Inquisitor November 12, 2010 at 6:15 pm

So many, many unsubstantiated assertions.

“So, while I believe that free market principles have their place, history proves that workers tend to not reap much of the benefits of their labor. If you don’t believe it, check out how people were treated during the early days of the Industrial Revolution. There were no labor laws, no minimum wage, no taxes. Read up on the working conditions and how “happy” workers were back then. You might find it quite enlightening.”

Sorry, what “history”? Whose?

“Worker co-ops on the other hand, which is what I mentioned, require labor to share the risk and require owners to share the profits. This is not only equitable but also respects private property rights. The workers are shareholders, so part of the property is theirs. They are stake holders then. That means that they have a vested interest in being productive and seeing that the company does well. It also means they get to realize the true value of their labor and be compensated appropriately, not just hope that all the cards will fall into place. The current management/labor setup does not lend itself to this whatsoever and isn’t the way forward to the greater liberty of the individual.”

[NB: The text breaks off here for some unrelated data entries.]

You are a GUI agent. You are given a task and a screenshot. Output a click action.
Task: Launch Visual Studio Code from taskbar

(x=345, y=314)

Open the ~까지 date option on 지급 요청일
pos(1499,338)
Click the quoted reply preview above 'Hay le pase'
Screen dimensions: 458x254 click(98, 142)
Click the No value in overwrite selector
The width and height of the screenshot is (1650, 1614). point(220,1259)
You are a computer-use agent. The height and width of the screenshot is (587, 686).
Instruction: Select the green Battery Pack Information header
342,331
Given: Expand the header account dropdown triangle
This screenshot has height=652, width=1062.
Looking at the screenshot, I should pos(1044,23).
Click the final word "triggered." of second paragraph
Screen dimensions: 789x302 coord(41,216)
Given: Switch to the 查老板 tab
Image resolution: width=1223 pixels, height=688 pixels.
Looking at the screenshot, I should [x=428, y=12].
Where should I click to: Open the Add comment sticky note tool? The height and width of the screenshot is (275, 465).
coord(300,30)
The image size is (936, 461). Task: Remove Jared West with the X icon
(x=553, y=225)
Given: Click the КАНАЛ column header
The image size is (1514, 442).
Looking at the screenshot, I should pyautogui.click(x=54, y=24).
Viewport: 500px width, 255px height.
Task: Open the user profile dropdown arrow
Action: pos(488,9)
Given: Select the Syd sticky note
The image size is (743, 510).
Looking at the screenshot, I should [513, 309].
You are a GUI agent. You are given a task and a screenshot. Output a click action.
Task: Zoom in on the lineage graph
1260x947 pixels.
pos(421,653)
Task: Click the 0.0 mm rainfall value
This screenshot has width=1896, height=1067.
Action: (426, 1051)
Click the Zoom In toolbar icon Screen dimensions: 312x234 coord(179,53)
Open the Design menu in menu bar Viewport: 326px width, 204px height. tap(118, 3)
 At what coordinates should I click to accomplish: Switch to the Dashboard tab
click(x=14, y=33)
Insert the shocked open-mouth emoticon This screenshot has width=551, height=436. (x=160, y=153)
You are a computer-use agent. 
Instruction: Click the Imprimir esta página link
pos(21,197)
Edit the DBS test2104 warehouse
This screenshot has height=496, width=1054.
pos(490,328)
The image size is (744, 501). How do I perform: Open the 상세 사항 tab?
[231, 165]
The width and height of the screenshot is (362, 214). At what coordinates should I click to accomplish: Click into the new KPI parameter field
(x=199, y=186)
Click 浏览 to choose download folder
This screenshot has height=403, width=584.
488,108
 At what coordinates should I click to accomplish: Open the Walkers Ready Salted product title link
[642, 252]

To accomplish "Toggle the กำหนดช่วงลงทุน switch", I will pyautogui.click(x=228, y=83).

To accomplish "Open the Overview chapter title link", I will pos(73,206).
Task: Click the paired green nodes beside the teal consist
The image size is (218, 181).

By all means, let them compete in the open market with other, non-state supported alternatives. If they cannot survive, they simply are not efficient entities and those who value economic efficiency will move from them. If they are, all the better. No need for any government involvement at all. In fact, it can rid itself of “doing” something.

Anthony November 13, 2010 at 12:09 am

If workers don’t tend to reap much of the benefit of their labour, why is it that “workers” in this century can afford more luxuries than at any point in the history of the human race? That seems like a benefit to me.

Propose any voluntary system that you want, and you will have my best wishes… but if you ask the government to fix things using force and compulsion you are always making things worse. Economics in One Lesson is a great primer for this sort of dicussion.

Thedo November 12, 2010 at 9:54 am

So when I consider my recent job that had my employer match my 401k contributions before the US economy went bust to where my employer wouldn’t match my contribution—I’m just thinking wishfully? Well, you got me, I guess.

Pfarthing6 November 12, 2010 at 2:51 pm

401K? Ha! That is wishful thinking!!!